Jakarta (ANTARA) - Kejaksaan Agung (Kejagung) mengungkap dugaan korupsi tata kelola minyak mentah yang mengakibatkan kerugian negara hingga lebih dari Rp193,7 triliun. Kejaksaan menyatakan tujuh tersangka di kasus ini kuat dugaan melakukan sejumlah pelanggaran yang tidak hanya menimbulkan kerugian negara secara materi, melainkan juga menghambat rencana pemenuhan produksi minyak di dalam negeri.
Berikut ini modus operandi yang diduga dilakukan tersangka berdasarkan keterangan dari tim Kejagung:
Mengoplos minyak mentah
Kejagung menyatakan bahwa tersangka kasus dugaan korupsi dalam tata kelola minyak mentah dan produk kilang dengan dugaan telah mengoplos bahan bakar minyak (BBM) jenis RON 90 menjadi RON 92. Terdapat selisih harga lebih mahal yang harus dibayarkan telah ditimbulkan dari aksi tersebut
"BBM berjenis RON 90, tetapi dibayar seharga RON 92, kemudian dioplos, dicampur," kata Direktur Penyidikan pada Jaksa Agung Muda Bidang Tindak Pidana Khusus (Jampidsus) Kejagung Abdul Qohar di Gedung Kejaksaan Agung, Jakarta, Selasa (25/2).
Baca juga: Tujuh tersangka kasus korupsi tata kelola minyak mentah ditahan, begini penjelasannya
Pengondisian impor
Abdul Qohar menjelaskan, pada periode 2018—2023 pemenuhan minyak mentah dalam negeri wajib mengutamakan pasokan minyak bumi dari dalam negeri sebagaimana diatur dalam Pasal 2 dan Pasal 3 Peraturan Menteri ESDM Nomor 42 Tahun 2018. Karena itu, PT Pertamina (Persero) pun wajib mencari pasokan minyak bumi yang berasal dari kontraktor dalam negeri sebelum merencanakan impor minyak bumi.

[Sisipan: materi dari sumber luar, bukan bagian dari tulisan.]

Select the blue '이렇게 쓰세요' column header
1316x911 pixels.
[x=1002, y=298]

Akan tetapi, tersangka Riva Siahaan (RS) selaku Direktur Utama PT Pertamina Patra Niaga, tersangka Sani Dinar Saifuddin (SDS) selaku Direktur Feedstock and Product Optimalization PT Kilang Pertamina Internasional, dan tersangka Agus Purwono (AP) selaku VP Feedstock Management PT Kilang Pertamina Internasional, melakukan pengondisian yang dijadikan dasar untuk menurunkan produksi kilang sehingga produksi minyak bumi dalam negeri tidak terserap seluruhnya.

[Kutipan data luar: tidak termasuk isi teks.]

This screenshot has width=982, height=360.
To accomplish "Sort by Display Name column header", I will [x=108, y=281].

Pengondisian tersebut membuat pemenuhan minyak mentah maupun produk kilang dilakukan dengan cara impor.

Pada saat produksi kilang minyak sengaja diturunkan, produksi minyak mentah dalam negeri oleh kontraktor kontrak kerja sama (KKKS) juga sengaja ditolak dengan alasan spesifikasi tidak sesuai dan tidak memenuhi nilai ekonomis. Maka, secara otomatis, bagian KKKS untuk dalam negeri harus diekspor ke luar negeri.
Untuk memenuhi kebutuhan dalam negeri, PT Kilang Pertamina Internasional melakukan impor minyak mentah dan PT Pertamina Patra Niaga melakukan impor produk kilang.